Dec 14, 2025 · 20 min read · System Design

Design a URL shortener

In this series (18 parts)

Prerequisites: What is system design? and Back-of-the-envelope estimations.

A URL shortener does two things: it turns a long URL into a short code, and it redirects anyone who visits that code back to the original. Simple in concept, tricky at scale. The interesting problems show up when you need to generate billions of unique short codes without collisions, redirect users in under 10ms, and track every click for analytics.

This case study walks through the full design: requirements, capacity math, architecture, and the deep dives that separate a toy project from a production system.

1. Requirements

Functional requirements

Shorten: Given a long URL, return a short URL like https://short.ly/abc123.
Redirect: When a user visits a short URL, redirect them (HTTP 301 or 302) to the original.
Custom slugs: Users can optionally pick their own short code.
Expiration: Short URLs expire after a configurable TTL (default: 5 years).
Analytics: Track click count, referrer, timestamp, and geo for each redirect.

Non-functional requirements

Low latency: Redirects complete in under 10ms at p99.
High availability: 99.99% uptime. A broken shortener breaks every link ever shared.
Scale: 10 million daily active users, 100:1 read-to-write ratio.
Durability: Once created, a short URL must never lose its mapping.

2. Capacity estimation

Start with the users and work outward.

Metric	Value
DAU	10 million
New URLs per day	1 million (not every user creates a link)
Writes per second	~12 (1M / 86,400)
Reads per second	~1,200 (100:1 ratio)
Peak reads per second	~6,000 (5x burst)
URL record size	~500 bytes (short code + long URL + metadata)
Storage per year	~180 GB (1M/day * 365 * 500 bytes)
Storage over 5 years	~900 GB

A single database server can handle 1,200 reads/s comfortably. The bottleneck is not raw throughput but redirect latency. With a caching layer absorbing 90%+ of reads, the database sees roughly 120 reads/s, which is trivial.
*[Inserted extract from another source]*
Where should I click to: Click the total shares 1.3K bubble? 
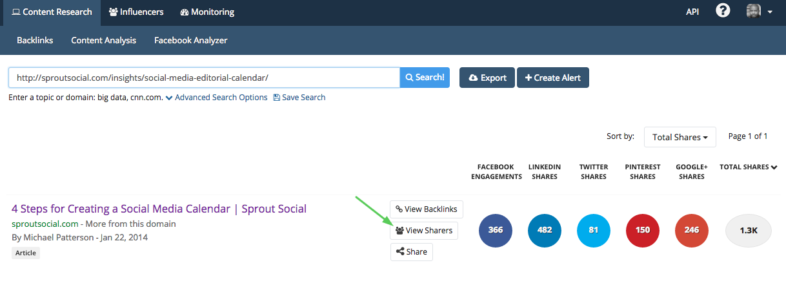pyautogui.click(x=749, y=231)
3. High-level architecture

graph LR
  Client["Client"] --> LB["Load Balancer"]
  LB --> API["API Service"]
  API --> Cache["Redis Cache"]
  API --> DB["Database"]
  API --> IDGen["ID Generator"]
  API --> Analytics["Analytics Service"]
  Analytics --> Kafka["Message Queue"]
  Kafka --> ClickStore["Click Store"]

High-level architecture of a URL shortener. The API service handles both shorten and redirect flows, backed by a cache, database, and async analytics pipeline.

The load balancing layer distributes traffic across stateless API servers. Redirect requests hit the cache first; on a miss they fall through to the database. Analytics events are pushed to a message queue and processed asynchronously so they never slow down the redirect path.

4. API design

Two core endpoints:

POST /api/shorten
{
  "long_url": "https://example.com/very/long/path?query=1",
  "custom_slug": "my-link",   // optional
  "ttl_days": 365              // optional
}

Response: { "short_url": "https://short.ly/abc123" }

GET /:short_code

Response: HTTP 302 redirect to the original URL

Why 302 and not 301? A 301 tells the browser to cache the redirect permanently. That is great for performance but it means you lose analytics: the browser will never hit your server again for that link. Use 302 if analytics matter. Use 301 if you want to minimize server load and do not need per-click tracking.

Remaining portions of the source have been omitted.